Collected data
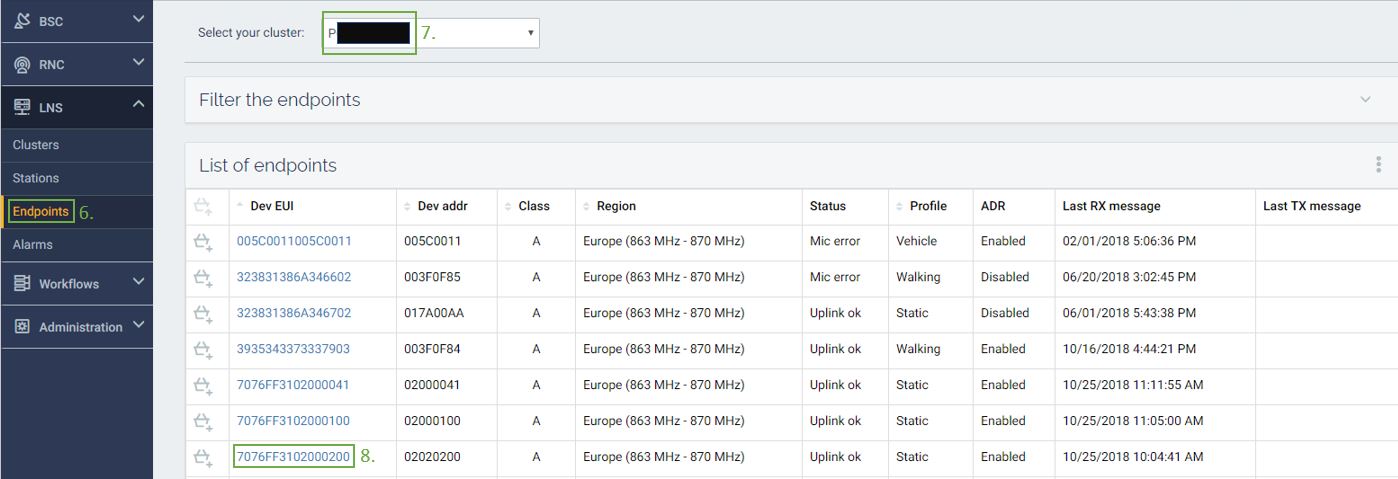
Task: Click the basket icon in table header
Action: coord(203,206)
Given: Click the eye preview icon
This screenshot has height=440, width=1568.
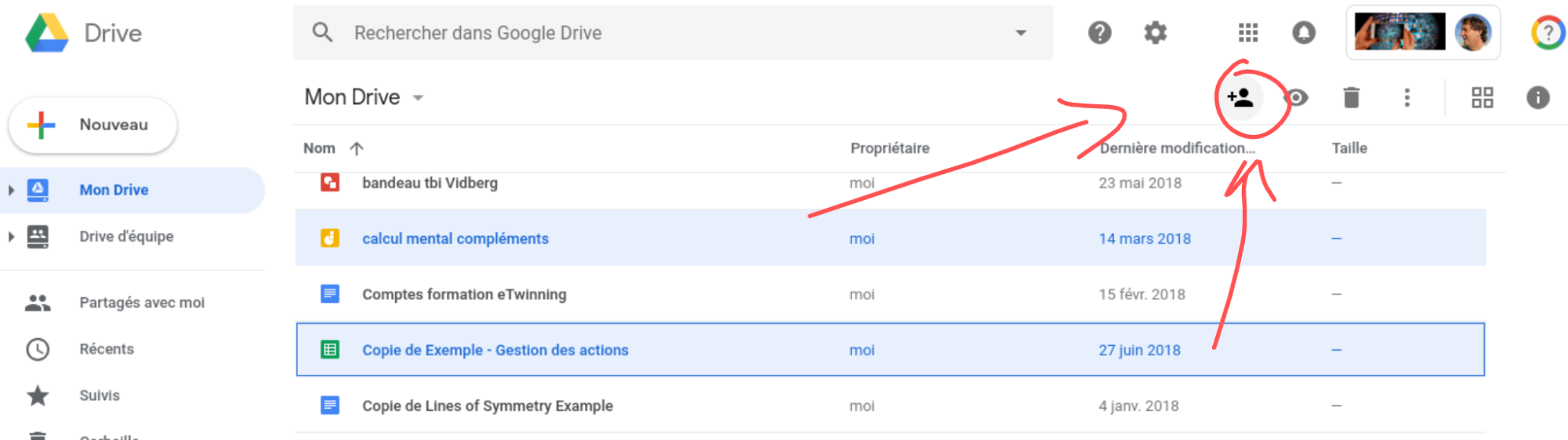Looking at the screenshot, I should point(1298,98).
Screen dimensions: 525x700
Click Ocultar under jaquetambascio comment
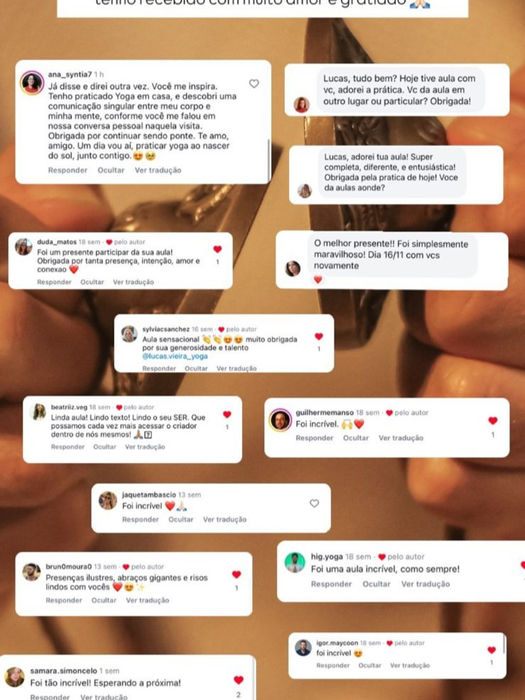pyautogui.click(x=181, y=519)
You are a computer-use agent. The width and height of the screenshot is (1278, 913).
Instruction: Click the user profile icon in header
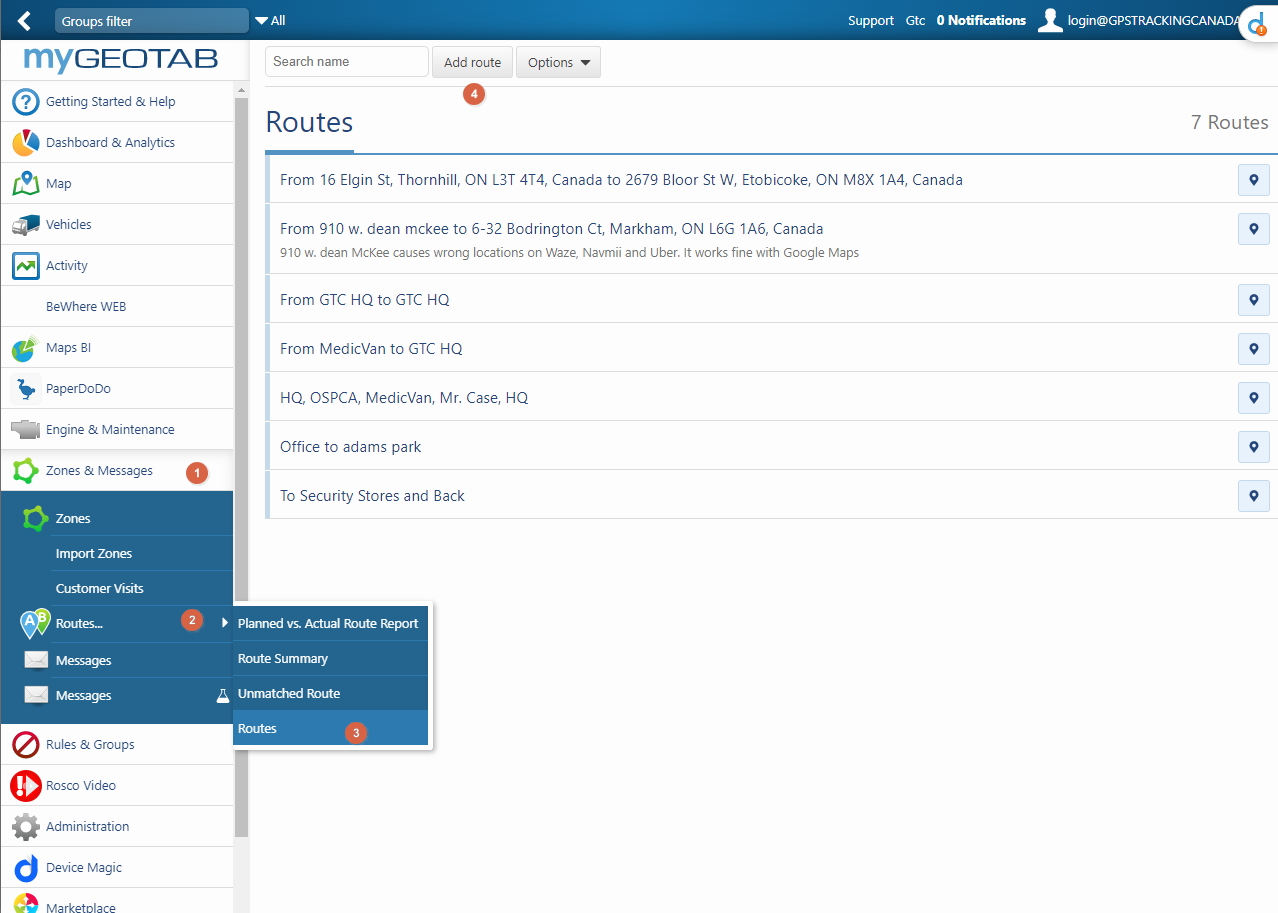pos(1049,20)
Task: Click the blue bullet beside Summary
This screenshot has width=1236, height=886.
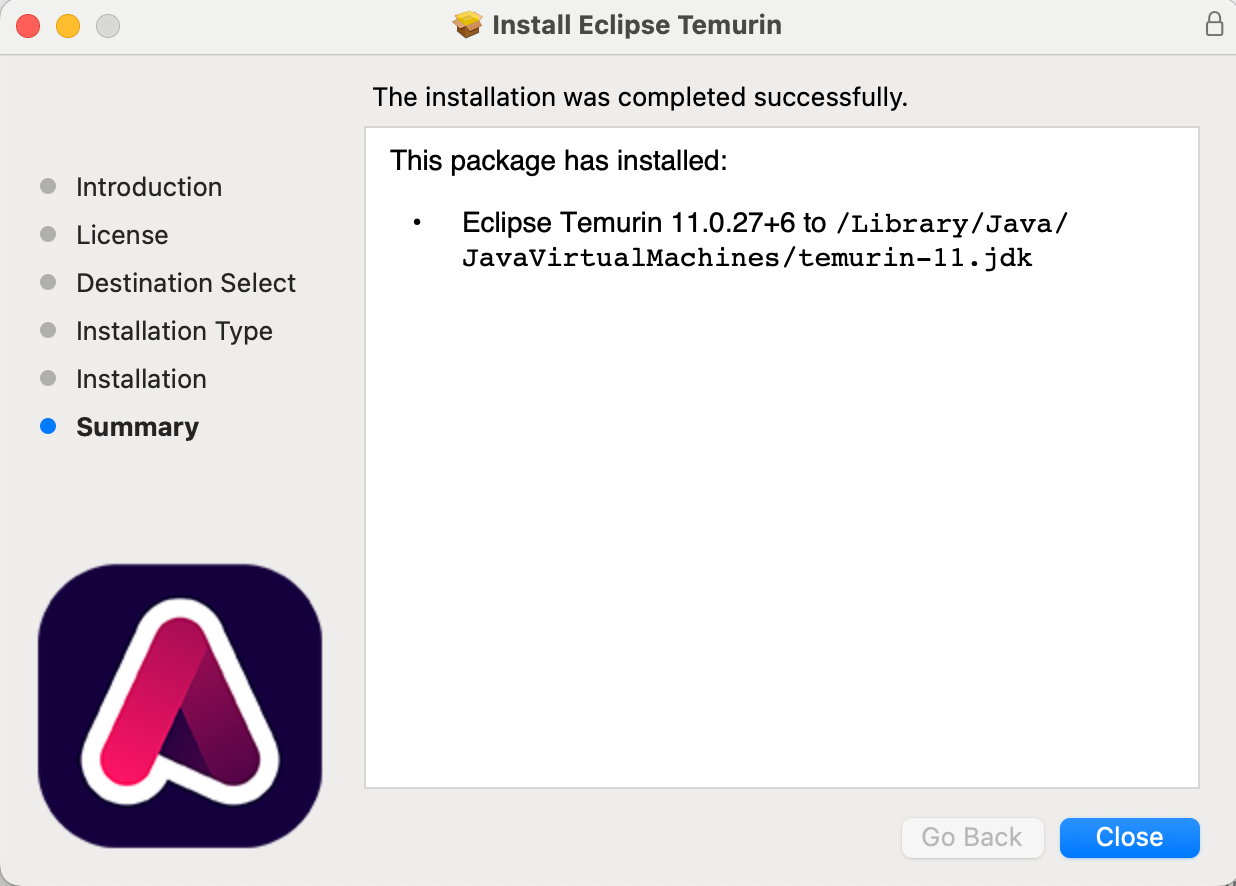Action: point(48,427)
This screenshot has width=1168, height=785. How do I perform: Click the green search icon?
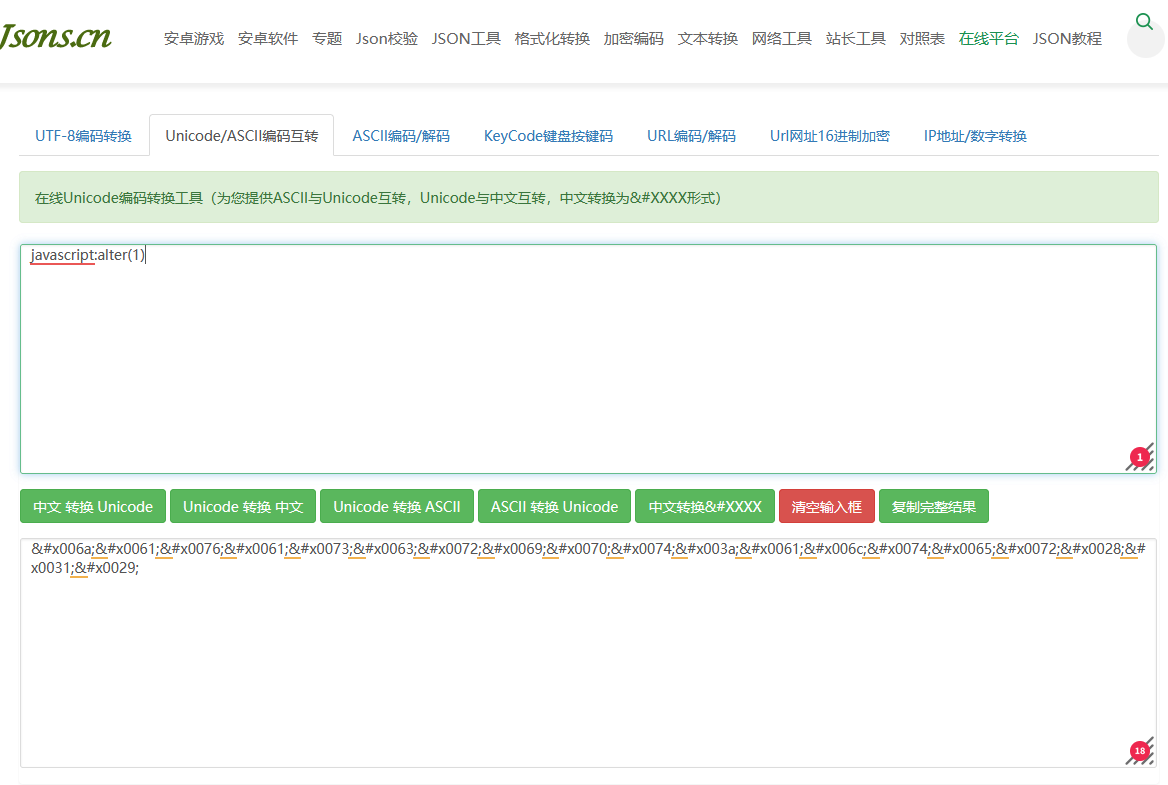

§ **WHAT IS NEEDED**: Transcribe exactly, and only, the lines from the line with "Task: Click the blue bullet beside Summary" through the last line of the records, inclusive; the pictures do not belong in the copy.

§ **WRITTEN ANSWER**:
Task: Click the blue bullet beside Summary
This screenshot has width=1236, height=886.
Action: point(48,427)
This screenshot has width=1168, height=785. How do I perform: Click the green search icon?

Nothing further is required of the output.